Start of SUPPLIED DATA
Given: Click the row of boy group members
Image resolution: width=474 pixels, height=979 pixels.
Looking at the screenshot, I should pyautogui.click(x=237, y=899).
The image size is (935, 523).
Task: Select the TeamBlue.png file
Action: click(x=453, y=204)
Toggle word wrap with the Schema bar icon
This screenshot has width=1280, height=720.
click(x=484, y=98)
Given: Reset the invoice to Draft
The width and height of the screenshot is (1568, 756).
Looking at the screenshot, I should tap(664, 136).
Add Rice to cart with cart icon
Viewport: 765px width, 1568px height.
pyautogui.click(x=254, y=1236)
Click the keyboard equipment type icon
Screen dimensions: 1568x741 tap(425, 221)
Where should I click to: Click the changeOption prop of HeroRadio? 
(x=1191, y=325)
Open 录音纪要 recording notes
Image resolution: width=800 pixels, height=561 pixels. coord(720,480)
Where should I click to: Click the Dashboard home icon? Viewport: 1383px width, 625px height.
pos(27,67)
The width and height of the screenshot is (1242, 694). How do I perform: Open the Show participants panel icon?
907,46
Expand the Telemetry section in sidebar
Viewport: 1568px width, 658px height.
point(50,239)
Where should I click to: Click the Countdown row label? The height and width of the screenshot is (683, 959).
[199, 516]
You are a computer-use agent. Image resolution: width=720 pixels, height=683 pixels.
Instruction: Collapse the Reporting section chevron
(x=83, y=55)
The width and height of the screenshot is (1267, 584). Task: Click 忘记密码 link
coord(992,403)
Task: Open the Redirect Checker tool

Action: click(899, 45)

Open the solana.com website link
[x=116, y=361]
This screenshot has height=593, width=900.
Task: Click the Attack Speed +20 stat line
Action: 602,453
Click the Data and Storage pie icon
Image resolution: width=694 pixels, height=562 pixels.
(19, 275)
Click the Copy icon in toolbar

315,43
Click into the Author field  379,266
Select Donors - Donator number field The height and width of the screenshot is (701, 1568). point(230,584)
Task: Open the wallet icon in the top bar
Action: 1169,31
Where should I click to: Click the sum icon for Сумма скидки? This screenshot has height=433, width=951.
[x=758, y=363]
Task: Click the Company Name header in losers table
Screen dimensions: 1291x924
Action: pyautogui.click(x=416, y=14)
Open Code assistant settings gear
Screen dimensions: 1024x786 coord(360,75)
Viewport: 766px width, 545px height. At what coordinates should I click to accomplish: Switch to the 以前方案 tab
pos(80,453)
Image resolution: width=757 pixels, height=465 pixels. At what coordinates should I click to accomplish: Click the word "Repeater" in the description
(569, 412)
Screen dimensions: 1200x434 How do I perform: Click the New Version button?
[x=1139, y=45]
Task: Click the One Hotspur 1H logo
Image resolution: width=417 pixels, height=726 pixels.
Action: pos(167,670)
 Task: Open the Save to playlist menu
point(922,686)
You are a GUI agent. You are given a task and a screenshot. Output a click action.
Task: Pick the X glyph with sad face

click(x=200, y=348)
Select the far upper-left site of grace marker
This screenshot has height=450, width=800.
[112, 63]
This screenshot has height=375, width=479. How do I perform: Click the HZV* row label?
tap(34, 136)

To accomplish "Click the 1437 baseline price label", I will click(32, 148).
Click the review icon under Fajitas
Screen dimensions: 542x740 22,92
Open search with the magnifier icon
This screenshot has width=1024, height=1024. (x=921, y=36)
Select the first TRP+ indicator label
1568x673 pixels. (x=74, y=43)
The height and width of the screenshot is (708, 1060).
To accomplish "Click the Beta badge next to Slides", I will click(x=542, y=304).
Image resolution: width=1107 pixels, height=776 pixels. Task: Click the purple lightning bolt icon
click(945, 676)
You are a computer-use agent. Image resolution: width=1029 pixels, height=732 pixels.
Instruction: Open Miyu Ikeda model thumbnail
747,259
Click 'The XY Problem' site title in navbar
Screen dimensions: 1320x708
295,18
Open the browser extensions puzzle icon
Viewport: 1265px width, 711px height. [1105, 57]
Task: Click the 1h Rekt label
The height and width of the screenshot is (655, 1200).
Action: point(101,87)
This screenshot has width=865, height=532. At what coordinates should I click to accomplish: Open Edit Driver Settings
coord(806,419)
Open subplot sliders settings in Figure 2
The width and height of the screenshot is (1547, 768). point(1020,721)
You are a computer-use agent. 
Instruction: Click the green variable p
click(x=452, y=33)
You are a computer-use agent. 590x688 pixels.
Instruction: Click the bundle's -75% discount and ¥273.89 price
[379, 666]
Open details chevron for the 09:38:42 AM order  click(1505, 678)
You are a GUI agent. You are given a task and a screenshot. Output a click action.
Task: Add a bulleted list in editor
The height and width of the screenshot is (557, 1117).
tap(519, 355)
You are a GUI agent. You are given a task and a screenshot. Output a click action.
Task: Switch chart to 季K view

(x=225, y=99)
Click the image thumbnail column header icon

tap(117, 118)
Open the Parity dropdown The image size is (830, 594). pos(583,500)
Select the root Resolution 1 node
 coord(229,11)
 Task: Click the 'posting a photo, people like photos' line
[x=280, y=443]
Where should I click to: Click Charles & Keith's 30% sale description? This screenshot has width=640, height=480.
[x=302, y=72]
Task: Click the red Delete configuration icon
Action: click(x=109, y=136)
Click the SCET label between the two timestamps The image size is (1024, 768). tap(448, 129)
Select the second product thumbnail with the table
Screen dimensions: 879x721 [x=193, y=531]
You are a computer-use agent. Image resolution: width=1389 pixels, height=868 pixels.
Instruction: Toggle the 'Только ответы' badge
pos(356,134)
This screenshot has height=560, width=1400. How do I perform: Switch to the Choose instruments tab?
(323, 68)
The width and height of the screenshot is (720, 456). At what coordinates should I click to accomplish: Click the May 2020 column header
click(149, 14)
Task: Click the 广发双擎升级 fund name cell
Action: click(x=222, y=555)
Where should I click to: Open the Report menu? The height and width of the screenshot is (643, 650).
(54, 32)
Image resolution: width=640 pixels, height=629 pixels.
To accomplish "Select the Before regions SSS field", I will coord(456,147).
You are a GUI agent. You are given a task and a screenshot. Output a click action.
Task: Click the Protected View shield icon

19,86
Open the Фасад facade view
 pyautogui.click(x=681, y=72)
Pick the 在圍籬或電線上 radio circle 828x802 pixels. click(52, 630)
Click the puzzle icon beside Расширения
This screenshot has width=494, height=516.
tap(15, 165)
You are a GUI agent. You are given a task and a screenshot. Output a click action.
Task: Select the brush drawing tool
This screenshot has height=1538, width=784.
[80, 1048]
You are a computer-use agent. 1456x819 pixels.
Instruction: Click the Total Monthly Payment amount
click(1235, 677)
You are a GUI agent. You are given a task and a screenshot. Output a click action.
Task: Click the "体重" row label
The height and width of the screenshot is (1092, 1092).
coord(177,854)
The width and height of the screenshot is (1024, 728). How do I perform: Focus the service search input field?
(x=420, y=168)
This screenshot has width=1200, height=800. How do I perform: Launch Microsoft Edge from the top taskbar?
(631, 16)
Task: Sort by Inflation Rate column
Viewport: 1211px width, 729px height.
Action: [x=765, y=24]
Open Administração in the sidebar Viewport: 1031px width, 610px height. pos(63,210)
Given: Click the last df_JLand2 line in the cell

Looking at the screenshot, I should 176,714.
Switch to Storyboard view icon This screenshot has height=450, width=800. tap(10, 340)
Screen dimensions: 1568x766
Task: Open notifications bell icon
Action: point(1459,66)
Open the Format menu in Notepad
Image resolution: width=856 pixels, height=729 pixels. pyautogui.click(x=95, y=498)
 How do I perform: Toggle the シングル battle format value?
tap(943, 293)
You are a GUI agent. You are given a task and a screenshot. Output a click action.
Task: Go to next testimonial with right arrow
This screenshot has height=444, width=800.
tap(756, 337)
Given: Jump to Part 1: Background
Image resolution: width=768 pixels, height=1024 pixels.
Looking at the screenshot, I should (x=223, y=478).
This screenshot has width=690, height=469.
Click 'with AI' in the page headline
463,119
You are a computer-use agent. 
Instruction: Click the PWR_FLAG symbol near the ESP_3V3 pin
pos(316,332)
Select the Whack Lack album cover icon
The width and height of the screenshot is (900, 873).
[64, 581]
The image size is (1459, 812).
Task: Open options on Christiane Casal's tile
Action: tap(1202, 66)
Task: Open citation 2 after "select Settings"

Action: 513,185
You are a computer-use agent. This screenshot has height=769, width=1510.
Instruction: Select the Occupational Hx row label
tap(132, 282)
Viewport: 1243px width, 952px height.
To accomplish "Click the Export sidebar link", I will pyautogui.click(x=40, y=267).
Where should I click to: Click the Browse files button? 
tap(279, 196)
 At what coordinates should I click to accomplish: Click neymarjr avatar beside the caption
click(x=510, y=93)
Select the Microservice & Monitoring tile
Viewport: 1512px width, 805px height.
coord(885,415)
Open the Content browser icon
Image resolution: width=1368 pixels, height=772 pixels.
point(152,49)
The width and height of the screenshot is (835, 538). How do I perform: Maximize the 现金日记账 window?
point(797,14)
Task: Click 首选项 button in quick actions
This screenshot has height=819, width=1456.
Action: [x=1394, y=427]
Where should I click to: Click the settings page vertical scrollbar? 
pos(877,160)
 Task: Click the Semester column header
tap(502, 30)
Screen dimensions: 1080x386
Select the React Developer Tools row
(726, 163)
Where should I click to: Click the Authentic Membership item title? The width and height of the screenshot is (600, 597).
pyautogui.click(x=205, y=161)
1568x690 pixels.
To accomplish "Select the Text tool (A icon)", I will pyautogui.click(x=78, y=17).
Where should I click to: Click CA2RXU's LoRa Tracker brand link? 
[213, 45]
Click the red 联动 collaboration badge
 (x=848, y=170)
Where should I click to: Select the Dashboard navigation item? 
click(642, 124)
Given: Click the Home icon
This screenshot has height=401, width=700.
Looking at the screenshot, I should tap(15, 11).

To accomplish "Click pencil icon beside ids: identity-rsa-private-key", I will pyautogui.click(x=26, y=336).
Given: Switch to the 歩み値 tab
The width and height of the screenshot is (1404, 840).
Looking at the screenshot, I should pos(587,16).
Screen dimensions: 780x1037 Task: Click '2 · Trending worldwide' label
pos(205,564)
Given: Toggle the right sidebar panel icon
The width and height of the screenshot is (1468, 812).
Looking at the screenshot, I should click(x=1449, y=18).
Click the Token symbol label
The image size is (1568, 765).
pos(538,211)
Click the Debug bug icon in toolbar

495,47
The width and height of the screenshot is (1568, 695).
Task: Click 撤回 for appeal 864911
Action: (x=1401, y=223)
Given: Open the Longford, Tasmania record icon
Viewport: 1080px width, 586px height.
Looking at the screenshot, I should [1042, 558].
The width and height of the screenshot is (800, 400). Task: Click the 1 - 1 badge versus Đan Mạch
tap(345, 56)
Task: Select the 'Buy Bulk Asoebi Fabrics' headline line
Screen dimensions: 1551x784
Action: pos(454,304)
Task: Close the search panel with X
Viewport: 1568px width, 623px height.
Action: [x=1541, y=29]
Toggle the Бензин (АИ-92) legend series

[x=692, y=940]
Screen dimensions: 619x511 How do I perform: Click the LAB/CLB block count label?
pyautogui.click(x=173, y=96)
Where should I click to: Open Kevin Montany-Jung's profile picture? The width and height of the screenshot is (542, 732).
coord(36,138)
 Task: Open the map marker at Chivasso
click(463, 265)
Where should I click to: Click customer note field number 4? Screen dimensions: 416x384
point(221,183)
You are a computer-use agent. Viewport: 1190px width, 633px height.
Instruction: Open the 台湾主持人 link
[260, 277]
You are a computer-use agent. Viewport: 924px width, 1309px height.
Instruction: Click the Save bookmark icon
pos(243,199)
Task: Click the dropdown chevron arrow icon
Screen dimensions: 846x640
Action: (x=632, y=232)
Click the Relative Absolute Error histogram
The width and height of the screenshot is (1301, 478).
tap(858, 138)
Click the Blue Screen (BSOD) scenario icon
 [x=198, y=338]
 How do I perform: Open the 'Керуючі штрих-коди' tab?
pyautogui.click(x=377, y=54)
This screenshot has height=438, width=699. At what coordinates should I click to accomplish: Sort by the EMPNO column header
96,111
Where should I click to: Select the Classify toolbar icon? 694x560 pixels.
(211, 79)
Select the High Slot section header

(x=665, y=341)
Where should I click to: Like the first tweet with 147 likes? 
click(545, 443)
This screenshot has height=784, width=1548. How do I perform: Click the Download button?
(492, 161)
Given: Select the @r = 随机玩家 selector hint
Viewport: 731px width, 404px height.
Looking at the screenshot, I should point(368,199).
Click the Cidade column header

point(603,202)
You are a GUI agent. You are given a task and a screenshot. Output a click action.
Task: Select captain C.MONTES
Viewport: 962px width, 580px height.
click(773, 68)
End of SUPPLIED DATA
* [WHAT IS REQUIRED]:
The line above containing "Image resolution: width=694", the line containing "Click 'The XY Problem' site title in navbar", and every line between them are to be transcribed exactly; no other line is wanted.

* [WORKED SOLUTION]:
Image resolution: width=694 pixels, height=562 pixels.
(19, 275)
Click the Copy icon in toolbar

315,43
Click into the Author field  379,266
Select Donors - Donator number field The height and width of the screenshot is (701, 1568). point(230,584)
Task: Open the wallet icon in the top bar
Action: 1169,31
Where should I click to: Click the sum icon for Сумма скидки? This screenshot has height=433, width=951.
[x=758, y=363]
Task: Click the Company Name header in losers table
Screen dimensions: 1291x924
Action: pyautogui.click(x=416, y=14)
Open Code assistant settings gear
Screen dimensions: 1024x786 coord(360,75)
Viewport: 766px width, 545px height. At what coordinates should I click to accomplish: Switch to the 以前方案 tab
pos(80,453)
Image resolution: width=757 pixels, height=465 pixels. At what coordinates should I click to accomplish: Click the word "Repeater" in the description
(569, 412)
Screen dimensions: 1200x434 How do I perform: Click the New Version button?
[x=1139, y=45]
Task: Click the One Hotspur 1H logo
Image resolution: width=417 pixels, height=726 pixels.
Action: pos(167,670)
 Task: Open the Save to playlist menu
point(922,686)
You are a GUI agent. You are given a task and a screenshot. Output a click action.
Task: Pick the X glyph with sad face

click(x=200, y=348)
Select the far upper-left site of grace marker
This screenshot has height=450, width=800.
[112, 63]
This screenshot has height=375, width=479. How do I perform: Click the HZV* row label?
tap(34, 136)

To accomplish "Click the 1437 baseline price label", I will click(32, 148).
Click the review icon under Fajitas
Screen dimensions: 542x740 22,92
Open search with the magnifier icon
This screenshot has width=1024, height=1024. (x=921, y=36)
Select the first TRP+ indicator label
1568x673 pixels. (x=74, y=43)
The height and width of the screenshot is (708, 1060).
To accomplish "Click the Beta badge next to Slides", I will click(x=542, y=304).
Image resolution: width=1107 pixels, height=776 pixels. Task: Click the purple lightning bolt icon
click(945, 676)
You are a computer-use agent. Image resolution: width=1029 pixels, height=732 pixels.
Instruction: Open Miyu Ikeda model thumbnail
747,259
Click 'The XY Problem' site title in navbar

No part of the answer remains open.